PALET: Diminutive of the Pale. See Ordinaries.

PALL: A figure having the form of the letter Y. It consists of half a pale issuing from the base, and conjoined in the fesse point with half a saltier from the dexter chief and sinister chief. It is said to represent a liturgical vestment worn over the chasuble by the pope, archbishops, and some bishops in the Roman Catholic Church. It is betoken by the pope on archbishops and bishops having metropolitan jurisdiction as a symbol of their participation in papal authority; secular tradition of emperors and other high officials wearing a special scarf usually of velvet as a badge of office.

PALM BRANCH: In pre-Christian times the palm was regarded as a symbol of victory, justice, and high honour. It is the symbol of Saint Anastasia. The palm branch became an insignia for all those who, martyr or saint, deserved victory over evil.

PALM TREE: Betoken on one as a reward for justice, as justice is long in coming to the virtuous. It is a symbolic tree of paradise. Denotes righteousness and resurrection. The Palm tree was sacred to Apollo, the Greek god of light and prophecy. He was born under a palm tree on the Aegean island of Delos. The date palm has been referred to as the tree of life and as such became a symbol of the righteous. See palm branch

PALMERS STAFF: A palmer is a pilgrim privileged to carry a palm-staff; originally a branch of a palm tree carried by a palmer in token of his having been to the Holy Land. Palmers differed from pilgrims in that a pilgrim made his pilgrimage and returned to public or private life, but the wandering palmer spent his life visiting holy shrines, and lived on the benevolence of God. Betoken on one of faith.

PANACHE: See Feather.

PANTHER: The heraldic Panther is often depicted spitting fire from its mouth (and sometimes from its nostrils and its ears), bearing hind legs similar to a lion and front legs similar to an eagle. It is said that a Panther symbolizes that a beautiful woman, though fierce and intense, is very tender and loving to her brood, and will defend them with the hazard of her life and soul. The Panther has been associated with Jesus; in the 'Abodazara' (early Jewish commentaries on the scriptures), it is listed as a surname for the family of Joseph. It tells how a man was healed "in the name of Jesus ben Panther". The Panther was also associated with the Greek God of wine, Dionysus; one story tells how Dionysus was nursed by panthers, and he is sometimes depicted riding a chariot drawn Panthers. The Early Egyptians were known to sacrifice Panthers to various gods and its skin was a symbol of strength and resurrection in their funerary rites. Throughout the ancient world mythological characters wore Panther skins; Astarte, the Phoenician goddess of procreation and birth, rode on a panther. Some people believed that the panther once sacrificed himself so that he could give humankind the gift of spiritual awakening in the form of his skin. In Indian culture the Panther is feared and respected, and historically regarded my many cultures as the protector of the universe.

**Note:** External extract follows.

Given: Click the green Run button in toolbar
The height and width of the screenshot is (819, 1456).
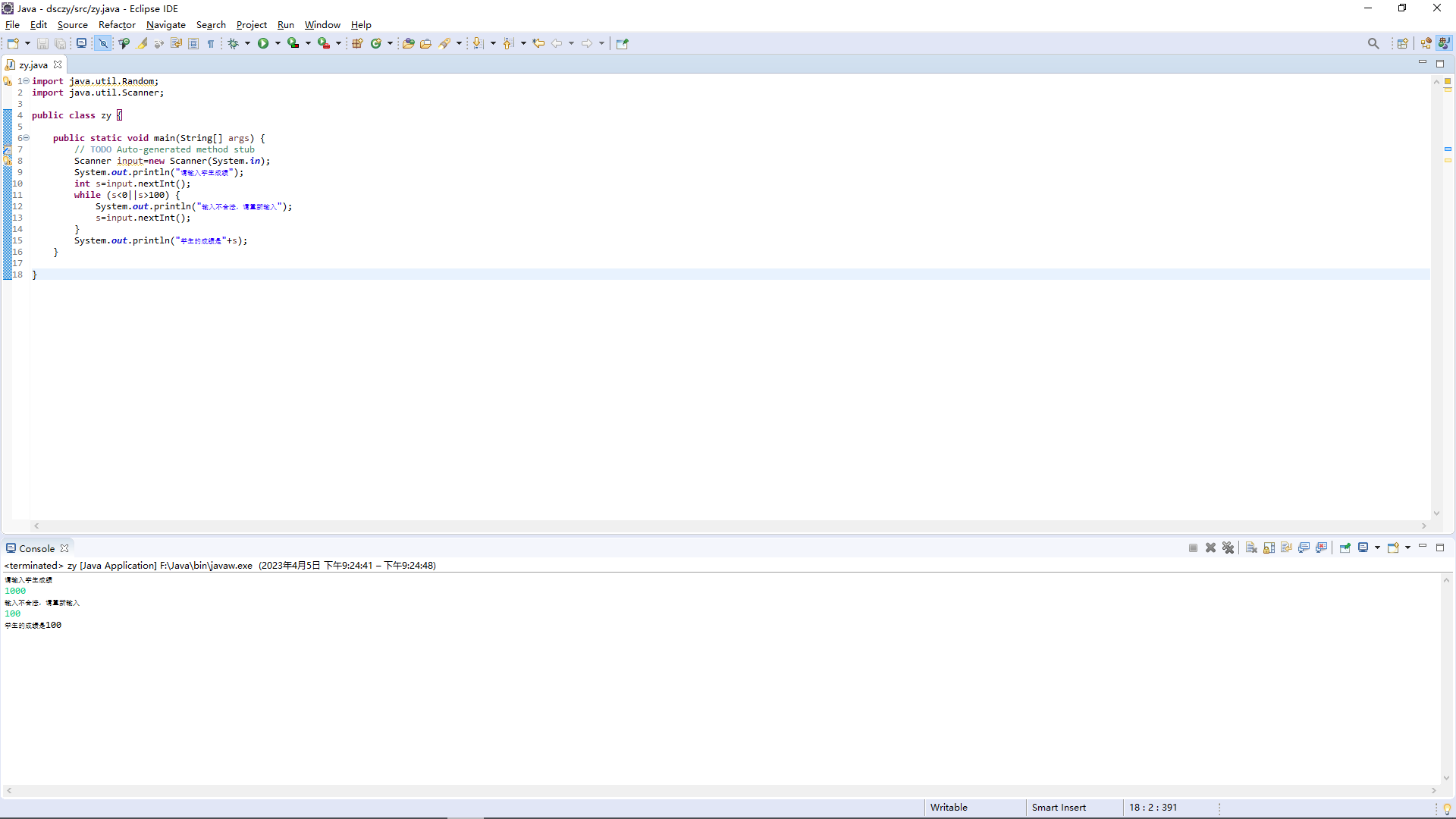Looking at the screenshot, I should pos(262,43).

PANSY: A colourful flowering plant. Pansy divination was said to be a method of fortune telling supposedly used by the Knights of the Round Table. It involved randomly picking a petal off a pansy and looking at its markings. Denotes love, freedom of thought and reflection, and also of good fortune.

PARROT (popinjay, perroquet, papagay, papingay): In olden times called the popinjay, it was early bird in English and French heraldry. It was an Egyptian symbol of wisdom and of good counsel and in wealthy Roman households; it was the function of one slave to care for the family bird, which was often a parrot. In Medieval and renaissance Europe, it was only royalty or the very wealthy that kept parrots.

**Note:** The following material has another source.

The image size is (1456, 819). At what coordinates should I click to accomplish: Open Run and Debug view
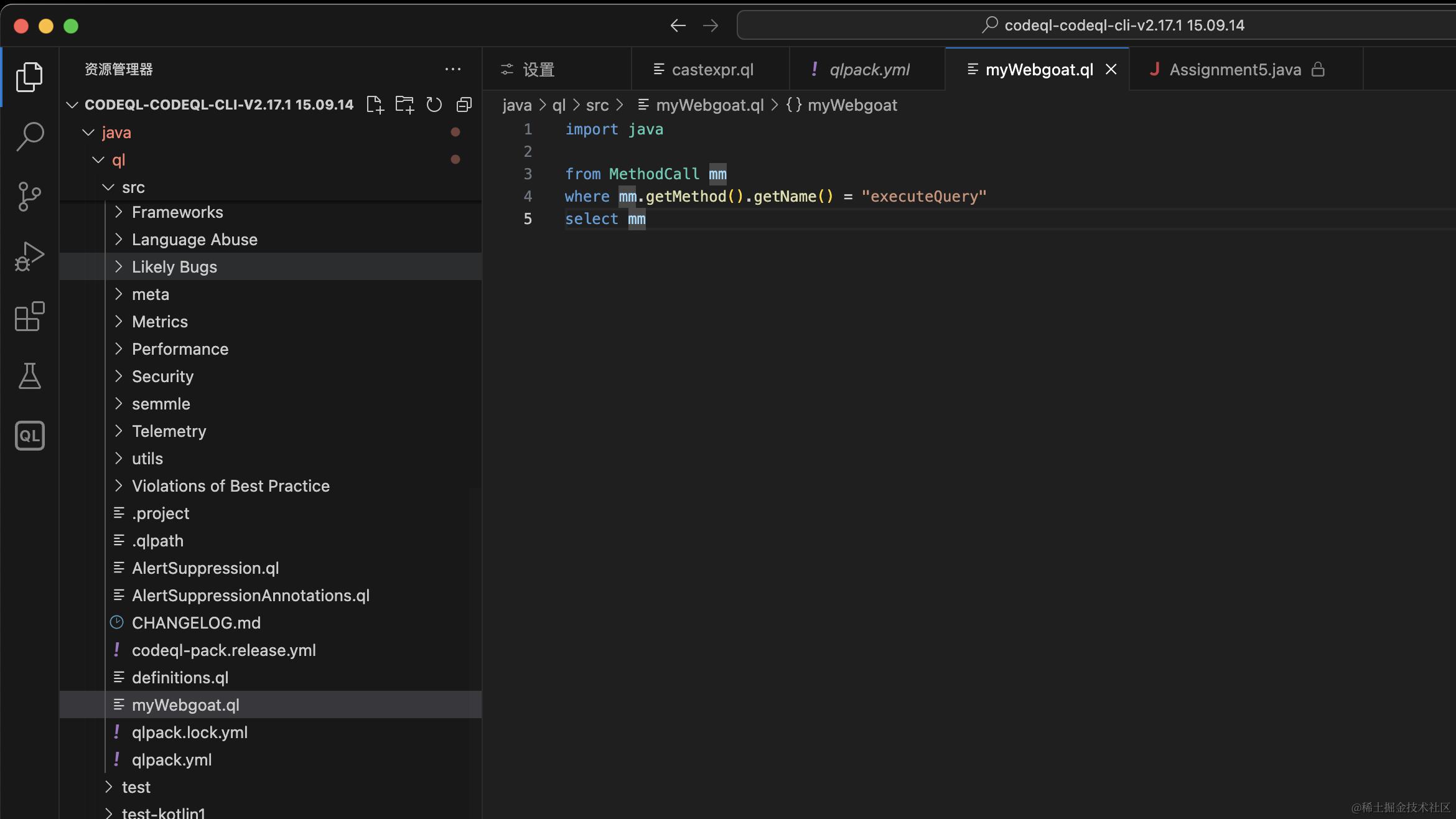(29, 256)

PARTI PER: Arms divided by lines of partition (raguly, embattled, rayonnee etc) are referred to as 'Parted (or Parti) per'. Most contemporary Armorists drop the word parted (or Parti) and use "per" only. It is said these types of partitioned shields took their origin from the parti-coloured coats, which were actually worn as garments when Heraldry first arose. The symbolism lies in their tinctures, furs or patterns, and charges (if any are so blazoned) and not in the partition type or style; partitioning a shield in such a way was also a means of 2 or more branches of the same family being represented on one coat of arms or a reference to kinfolk such as the house of the father and the house of the mother etc. The primary aim of Heraldry was to produce the most striking effect at a glance, and the shield attitude (partitions) being adopted merely as a means of distinction between one coat and another.

PARTRIDGE: An old game bird related to the pheasant and the grouse. A symbol of the Sacred King, as it is said that the partridge gathers its own under its wing and even permits it to be injured in order to decoy predators from its helpless nestlings. Said to denote cunning and guile.

PASCHAL LAMB: Or Holy lamb is depicted passant, carrying a flag charged with the cross of St. George, and a circle of glory over its head. It is a symbol of faith, innocence, bravery, gentleness, purity, and resolute spirit.

PEACOCK (peafowl): Sacred to Hera (Juno), daughter of Titans Cronus and Rhea, wife and sister of Zeus. A medieval symbol of the soul, signifying beauty, power, and knowledge and is also a religious symbol of resurrection.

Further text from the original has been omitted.